BEGIN Given records

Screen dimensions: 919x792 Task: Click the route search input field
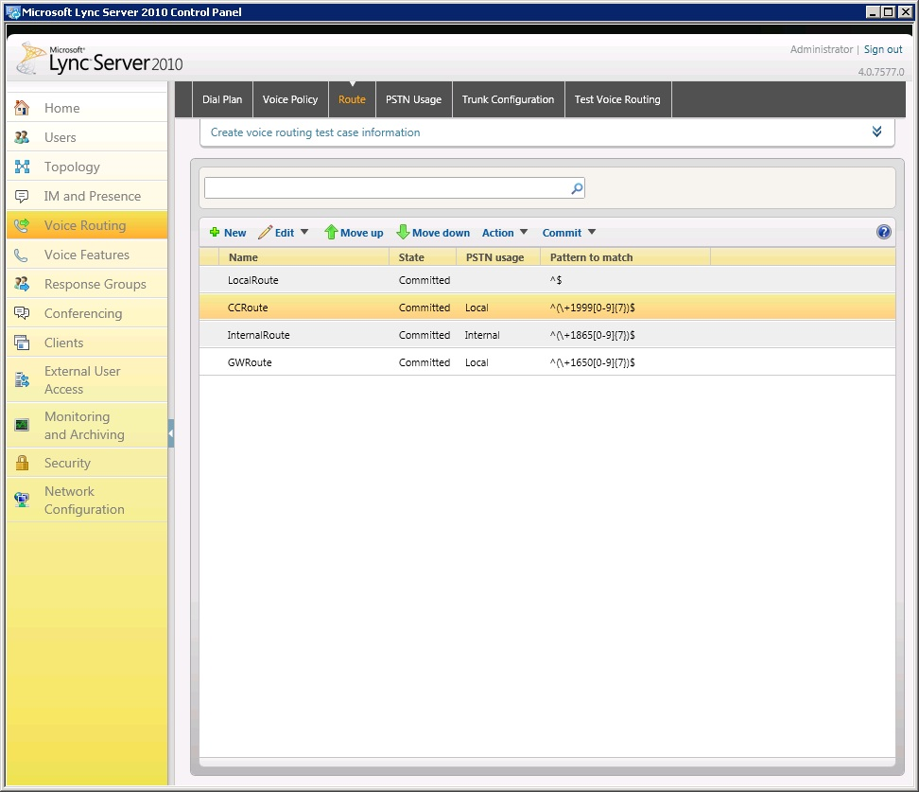point(387,188)
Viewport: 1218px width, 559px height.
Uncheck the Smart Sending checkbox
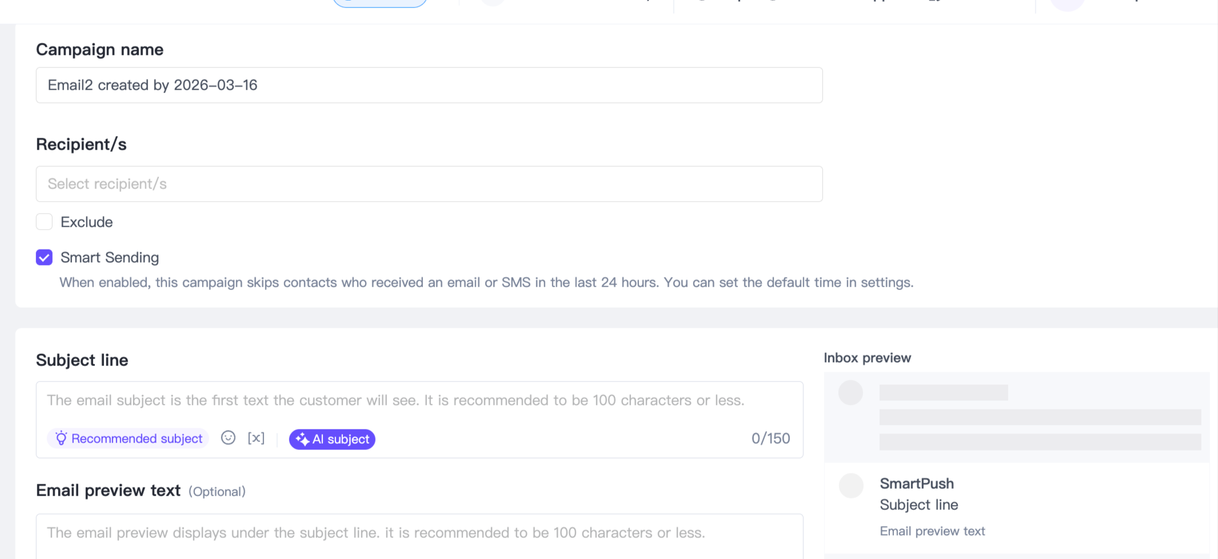coord(45,258)
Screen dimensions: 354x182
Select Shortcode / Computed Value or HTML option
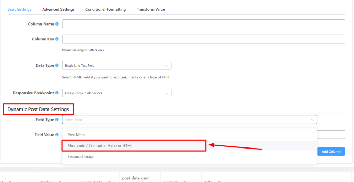pyautogui.click(x=100, y=146)
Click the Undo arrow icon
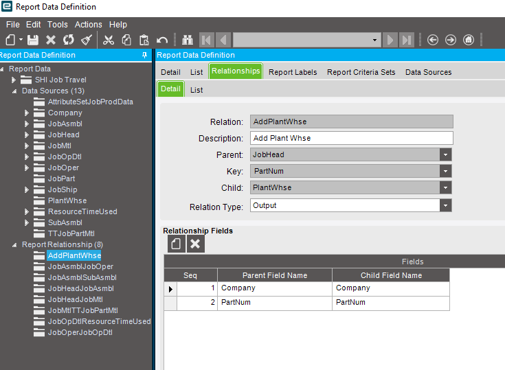 162,40
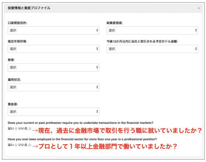Click the 資金源 field label

tap(13, 104)
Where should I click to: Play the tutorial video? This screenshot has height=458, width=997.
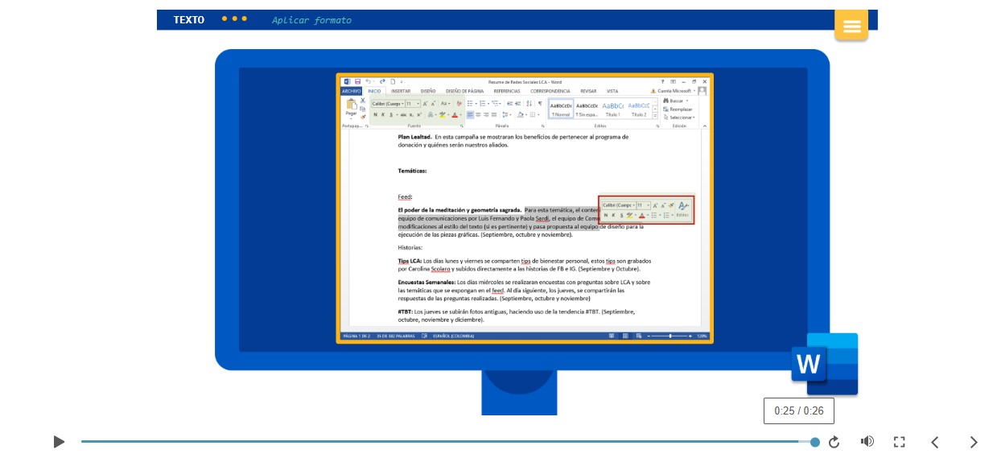59,442
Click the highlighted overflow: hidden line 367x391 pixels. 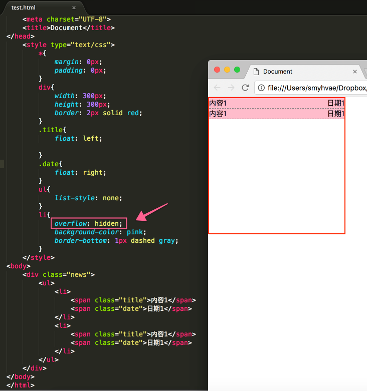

END Given records

● **Try it**: Print only the lines from the line that contains "Select Shortcode /" to the final line of the data, inclusive. Pictures stay out.

● **Solution to the exercise**:
Select Shortcode / Computed Value or HTML option
pyautogui.click(x=100, y=146)
Click the Undo arrow icon
 162,40
Click the 資金源 field label

tap(13, 104)
Where should I click to: Play the tutorial video? This screenshot has height=458, width=997.
59,442
Click the highlighted overflow: hidden line 367x391 pixels. 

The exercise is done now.